→ **所给文本**:
★ ★ ★ ★
• 三维点云处理系列 二叉树实现KNN RadiusNN Search


    二叉树的搜寻方法

    一种是递归,一种是循环判断,本质区别并不大
    在这里插入图片描述

    #递归搜寻
    def search_recursively(root,key):               #1NN 搜索 ,递归法
        if root is None or root.key == key:
            return root
        if key < root.key:
            return search_recursively(root.left,key)
        elif key > root.key:
            return search_recursively(root.right,key)
        
    #循环判断搜寻
    def search_iterative(root, key):                #1NN 搜索 ,循环判断
        current_node = root
        while current_node is not None:
            if current_node.key == key:
                return current_node
            elif key < current_node.key:
                current_node = current_node.left
            elif key > current_node.key:
                current_node = current_node.right
        return current_node
    

      

    二叉树的优势,减少搜寻的复杂度

    在这里插入图片描述

    实际运行结果
    Search in 100 points, takes 7 comparison only #使用二叉树仅仅比较7次
    Complexity is around O(log2(n)), n is number of
    database points, if tree is balanced #假设二叉树是平衡的,复杂度为log2(n),n为二叉树的深度
    Worst O(N) #最坏结果,比较100次

    kNN Search:
    index - distance
    24 - 0.00
    85 - 1.00
    42 - 1.00
    12 - 2.00
    86 - 2.00
    In total 8 comparison operations.
    Radius NN Search:
    index - distance
    24 - 0.00
    85 - 1.00
    42 - 1.00
    12 - 2.00
    86 - 2.00
    In total 5 neighbors within 2.000000.
    There are 8 comparison operations.
    

      

    二叉树的三种遍历方式

    #二叉树的三种应用
    def inorder(root):
        # Inorder (Left, Root, Right)
        if root is not None:
            inorder(root.left)
            print(root)
            inorder(root.right)
    
    
    def preorder(root):
        # Preorder (Root, Left, Right)
        if root is not None:
            print(root)
            preorder(root.left)
            preorder(root.right)
    
    
    def postorder(root):
        # Postorder (Left, Right, Root)
        if root is not None:
            postorder(root.left)
            postorder(root.right)
            print(root)
    

    1NN搜寻过程

    在这里插入图片描述

    KNN search

    worst Distance for KNN

    在这里插入图片描述

     

    具体思路:
    1.先创建一个能容纳需要的临近点结果的list
    2.将暂时的KNN result 进行sorted
    3.最大worst_dist 的点在KNN result list的最后(随时被替代)
    4.根据worst_list的不断更新,动态修改KNN result里的结果

    Radius NN search
    方法思路和KNN算法差不多,区别在于
    Worst distance is fixed.(Radius NN search预先设定检测radius,在radius里进行点的筛选)

    KNN search VS Radius NN search

    完整代码

    bst.py

    import random
    import math
    import  numpy as np
    
    from result_set import  KNNResultSet,RadiusNNResultSet
    
    class Node:                          #节点,每一个数都是一个分支节点
        def __init__(self,key,value=-1):
            self.left = None
            self.right = None
            self.key =key
            self.value = value      #value可以用作储存其他数值,譬如点原来的序号
    
        def __str__(self):
            return "key: %s, value: %s" % (str(self.key), str(self.value))
★ ★ ★ ★
→ **数据摘录**:

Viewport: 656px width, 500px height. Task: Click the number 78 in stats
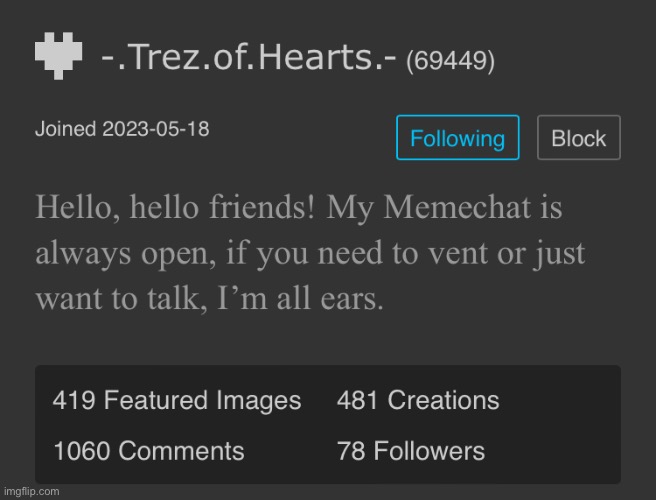352,450
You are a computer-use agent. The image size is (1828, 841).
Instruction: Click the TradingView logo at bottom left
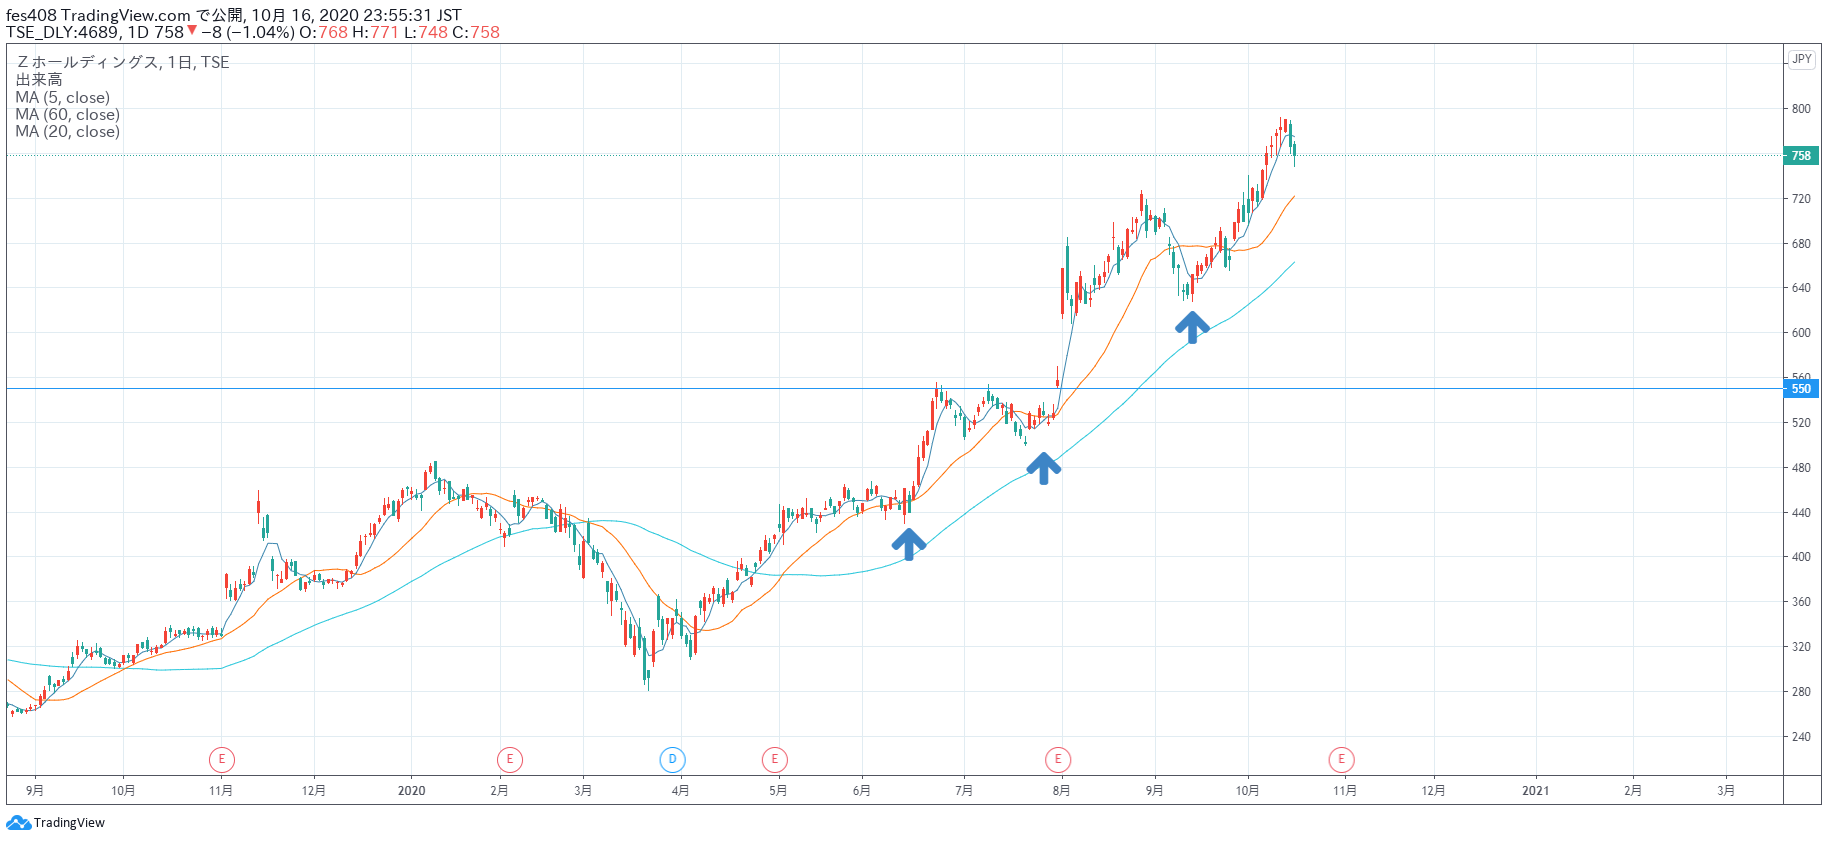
★ ★ ★ ★
依据上方关于二叉树搜索的所给文本，在100个点中进行搜索时，使用二叉树仅需比较多少次？

→ **参考答案**:
仅需比较7次。